Se è vero che i sondaggi non hanno fiutato l’ascesa dei D66, molto si è giocato al fotofinish: “Sigrid Kaag, nei dibattiti tv di lunedì e martedì, si è efficacemente presentata come l’unico riferimento credibile per i progressisti di sinistra”, dicono Simon Otjes e Petr Kopecky, professori di Politica olandese e Studi comparati della competizione fra partiti presso l’Università di Leiden. “Così questi elettori hanno capito di poter ottenere una voce attiva nella coalizione di governo”. Abbandonando la nave: GroenLinks, la formazione di sinistra verde protagonista della precedente tornata elettorale, ha visto i suoi seggi dimezzarsi da 14 a 7. E nelle sue roccaforti di Amsterdam e Utrecht oggi il primo partito è proprio D66: “Kaag ha abbracciato anche il tema dell’ambientalismo, ma si è dimostrata poliedrica. Mentre con la crisi innescata dalla pandemia, secondo tutti i sondaggi demoscopici, la questione climatica non è stata più percepita come prioritaria. Contavano il sistema sanitario, quello delle libertà da ripristinare secondo valori sociali conservatori. E GroenLinks ha fatto fatica a riposizionarsi oltre”.

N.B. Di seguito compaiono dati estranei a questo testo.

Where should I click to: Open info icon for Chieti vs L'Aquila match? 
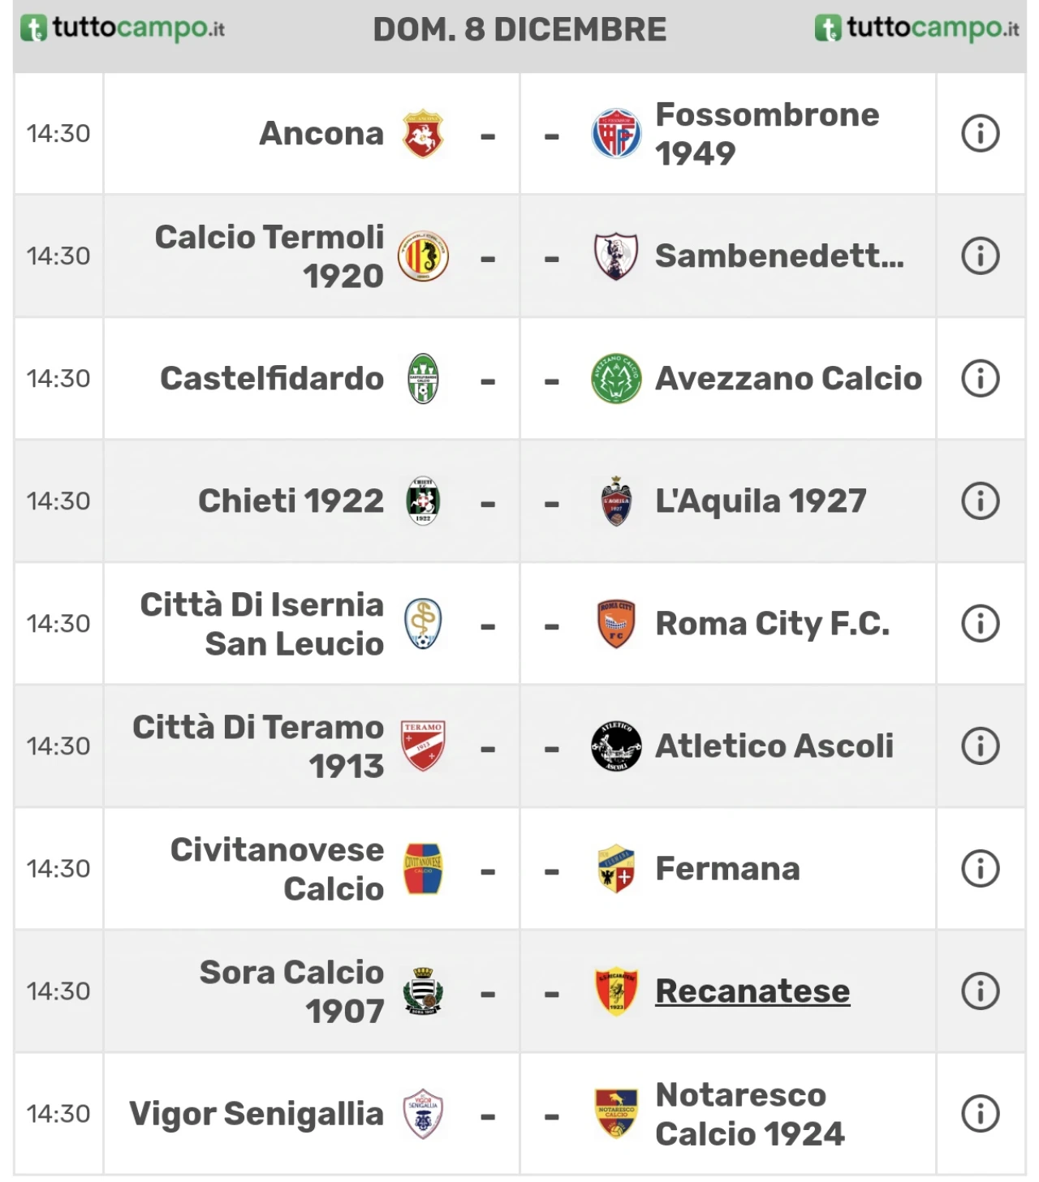pos(980,501)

La sinistra è la grande sconfitta di queste elezioni. Arretrano anche gli ultranazionalisti di Geert Wilders (-3 seggi), ma sarebbe fuorviante affermare che i Paesi Bassi abbiano scacciato il sovranismo: “La destra è spaccata in tre e non vuole coalizzarsi”, sottolineano Otjes e Kopecky. “Per questo non ha sfondato e viene tagliata fuori. Tutti insieme questi partiti hanno totalizzato 29 seggi: è comunque il risultato migliore degli ultimi dieci anni”. La frammentazione politica record – si sono presentate 37 liste – unita a un’alta affluenza – 80 per cento circa – fa il gioco delle forze al potere. Rutte in primis. “Dal 1998 il primo partito di governo aveva sempre perso qualche seggio alle elezioni successive. Oggi si è invertito il trend: le urne, nonostante tutto, hanno premiato il ruolo pacificatore del leader di Vvd che ritrova solida legittimità”. I D66 sono alleati di Rutte anche al Parlamento europeo, nel gruppo Renew Europe. Potranno solo spostare al margine la traiettoria: “La spinta europeista c’è ad ogni livello delle forze liberaldemocratiche – anche Volt, con tre seggi, supera per la prima volta la soglia di sbarramento – e si farà sentire. Ma la linea di Rutte con Bruxelles è sempre stata pragmatica, euro-prudente. E l’ultima parola spetterà a lui”. Ancora una volta.